Tu(r)fanbeyli

Cehennemin zıbarasında, cıbıta batmış Çukurağa’dan dönerken göğsünde “Devran” yazılı homurdayan otobüsün önünde çitil, süt bidonu, savan sarılı yufka yelesi, bulgur çuvalı, yemlik çıkını ve geri yollanan boş sinilerle bagaj parası cangaması yapılırdı, Sarızlı zavırlayan muavinlerle. 

“Öllüğün körü” kadar insanlık nasipli 45 yolcunun 15’i otobüse binerken sigarasını yakar, diğer 25 yolcu koltuk önündeki kül tablasının ve ikram edilen limon kolonyasının iğrenç karışım kokusuyla muavinden siyah poşet pançalaşırdı…

Ahşap bozma tezgahta, Farsak üzümü kekre hurma ve mor incir satılan yolun yarısı, ömür törpüsü Akkaya’ya gelindiğinde adaklar adanarak, içilen bulantı haplarının, deve boynu ve dokuz dolambaçlı sersemliği, “Bırakın beni gerisini yayan gideceğim” serzenişiyle bunsukurken, kaptan tarafından yarım saat yemek içmek ve kusmak molası olarak anons edilirdi…

Saimbeyli’den geçerken iki dağ arası kıt imkânlı kiraz bahçelerine imrenilir, Obruk’tan geçerken düşen otobüsün yası mutlaka yâd edilir, Büyük Fıyrat’ın saçağı görüldüğünde artık aklı keser geldiğne ama önce son kalmış ormanı keser, Doğanbeyli yol ayrımına varmadan yorgun yolcularımız…

Kemreyle dımrıştırdığı suyunan, cağlıkta çepel yuyup çocuğunu çimdiren Hamma Teyze’nin yanaz gişisi, seklem aklıyla iki taşla bir köşelik banyo yapmayı 30 yıl akıl edemedi. Zaten hayatın ilk sillesini yıldız döken dağlarda İt Omar’ın zopasıyla dana güderken, kara lastiklerini boyayıp, çarşıya indiklerinde, yufka arası çarşı ekmeği dürüp modernleşmeninin hamsı geçişini yaparken yedi…

Küllüklerde ağnıyan kürüklerin, buvasak düvelerin, gopcuran sıpaların, çikileyen celfinlerin arasında, tek kıç kızzakların tek yürek çocukları horkutlarını hep aynı yere sildiler, aynı rüzgara çöğdürüp sidik yarıştırdılar.

-*-*-

Yapılacak İş —
Okuma parçasının "Saimbeyli’den geçerken iki" ile başlayıp "çöğdürüp sidik yarıştırdılar." ile biten bölümünü yeniden yaz ve bu bölümde "kiraz" adını "elma" olarak değiştir. Sağlanan malzemeye bu iş için ihtiyaç yoktur.

Sağlanan Malzeme —
-*-*-

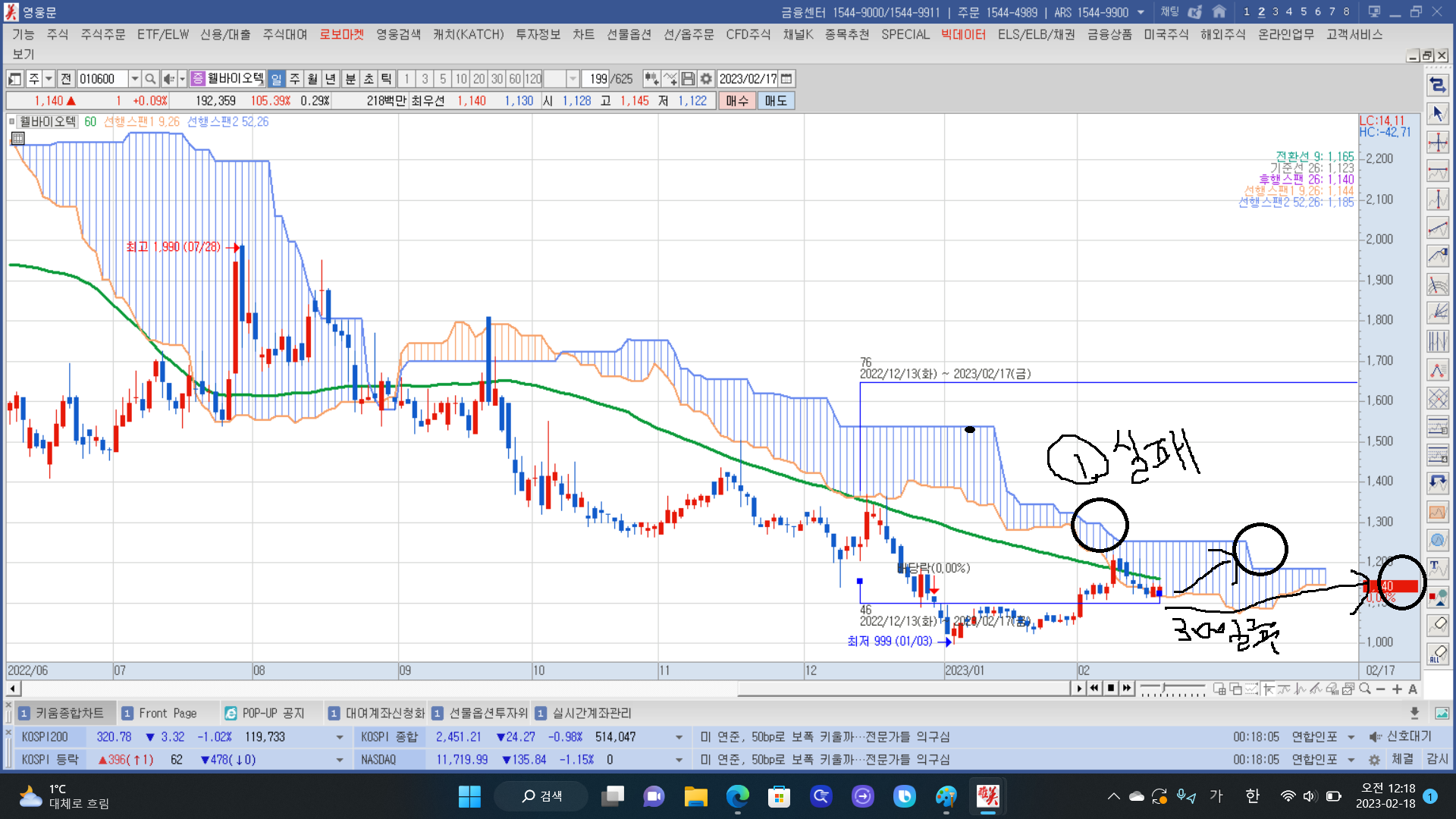The image size is (1456, 819).
Task: Open the KOSPI200 index dropdown arrow
Action: tap(339, 737)
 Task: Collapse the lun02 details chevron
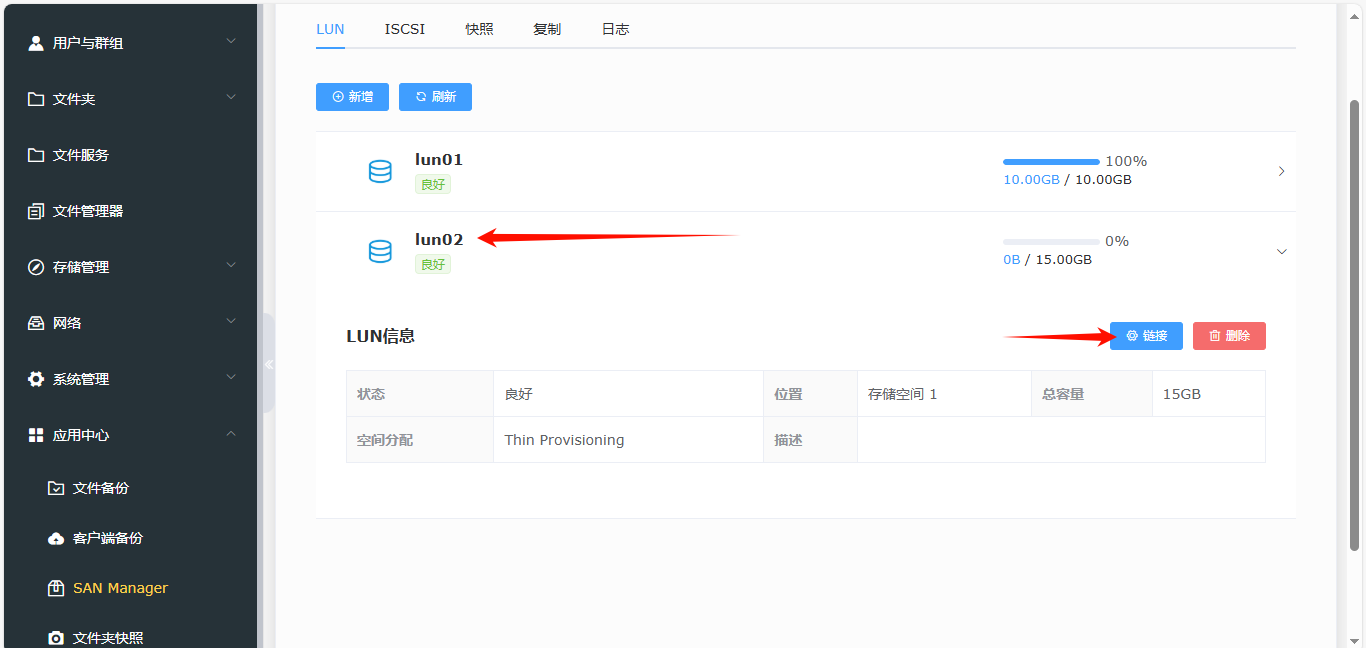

-*-*-

Tamamlanan Görev —
Saimbeyli’den geçerken iki dağ arası kıt imkânlı elma bahçelerine imrenilir, Obruk’tan geçerken düşen otobüsün yası mutlaka yâd edilir, Büyük Fıyrat’ın saçağı görüldüğünde artık aklı keser geldiğne ama önce son kalmış ormanı keser, Doğanbeyli yol ayrımına varmadan yorgun yolcularımız…

Kemreyle dımrıştırdığı suyunan, cağlıkta çepel yuyup çocuğunu çimdiren Hamma Teyze’nin yanaz gişisi, seklem aklıyla iki taşla bir köşelik banyo yapmayı 30 yıl akıl edemedi. Zaten hayatın ilk sillesini yıldız döken dağlarda İt Omar’ın zopasıyla dana güderken, kara lastiklerini boyayıp, çarşıya indiklerinde, yufka arası çarşı ekmeği dürüp modernleşmeninin hamsı geçişini yaparken yedi…

Küllüklerde ağnıyan kürüklerin, buvasak düvelerin, gopcuran sıpaların, çikileyen celfinlerin arasında, tek kıç kızzakların tek yürek çocukları horkutlarını hep aynı yere sildiler, aynı rüzgara çöğdürüp sidik yarıştırdılar.